--- Available data ---

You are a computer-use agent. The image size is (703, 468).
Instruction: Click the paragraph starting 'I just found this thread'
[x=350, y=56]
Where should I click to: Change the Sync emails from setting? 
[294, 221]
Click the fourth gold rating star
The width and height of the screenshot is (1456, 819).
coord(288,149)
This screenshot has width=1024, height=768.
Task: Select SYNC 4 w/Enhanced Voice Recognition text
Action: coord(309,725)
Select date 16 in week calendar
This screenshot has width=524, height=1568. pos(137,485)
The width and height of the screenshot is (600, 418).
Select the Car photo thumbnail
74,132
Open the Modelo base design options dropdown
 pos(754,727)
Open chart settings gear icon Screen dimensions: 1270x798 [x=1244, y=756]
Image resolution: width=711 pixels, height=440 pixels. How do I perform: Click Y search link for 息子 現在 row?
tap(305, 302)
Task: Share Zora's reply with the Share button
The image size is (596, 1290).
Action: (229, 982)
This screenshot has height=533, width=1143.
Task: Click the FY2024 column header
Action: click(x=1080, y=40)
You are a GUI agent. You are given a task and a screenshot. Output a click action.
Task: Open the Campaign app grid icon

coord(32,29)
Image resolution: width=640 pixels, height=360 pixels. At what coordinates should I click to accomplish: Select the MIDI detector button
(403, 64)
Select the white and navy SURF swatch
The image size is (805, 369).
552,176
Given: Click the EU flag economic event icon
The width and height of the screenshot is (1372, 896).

---

Task details: After locating the line with "Instruction: Click the", output that line and every later one exactly, through the end of the entries above.

Written answer:
Instruction: Click the paragraph starting 'I just found this thread'
[x=350, y=56]
Where should I click to: Change the Sync emails from setting? 
[294, 221]
Click the fourth gold rating star
The width and height of the screenshot is (1456, 819).
coord(288,149)
This screenshot has width=1024, height=768.
Task: Select SYNC 4 w/Enhanced Voice Recognition text
Action: coord(309,725)
Select date 16 in week calendar
This screenshot has width=524, height=1568. pos(137,485)
The width and height of the screenshot is (600, 418).
Select the Car photo thumbnail
74,132
Open the Modelo base design options dropdown
 pos(754,727)
Open chart settings gear icon Screen dimensions: 1270x798 [x=1244, y=756]
Image resolution: width=711 pixels, height=440 pixels. How do I perform: Click Y search link for 息子 現在 row?
tap(305, 302)
Task: Share Zora's reply with the Share button
The image size is (596, 1290).
Action: (229, 982)
This screenshot has height=533, width=1143.
Task: Click the FY2024 column header
Action: click(x=1080, y=40)
You are a GUI agent. You are given a task and a screenshot. Output a click action.
Task: Open the Campaign app grid icon

coord(32,29)
Image resolution: width=640 pixels, height=360 pixels. At what coordinates should I click to accomplish: Select the MIDI detector button
(403, 64)
Select the white and navy SURF swatch
The image size is (805, 369).
552,176
Given: Click the EU flag economic event icon
The width and height of the screenshot is (1372, 896).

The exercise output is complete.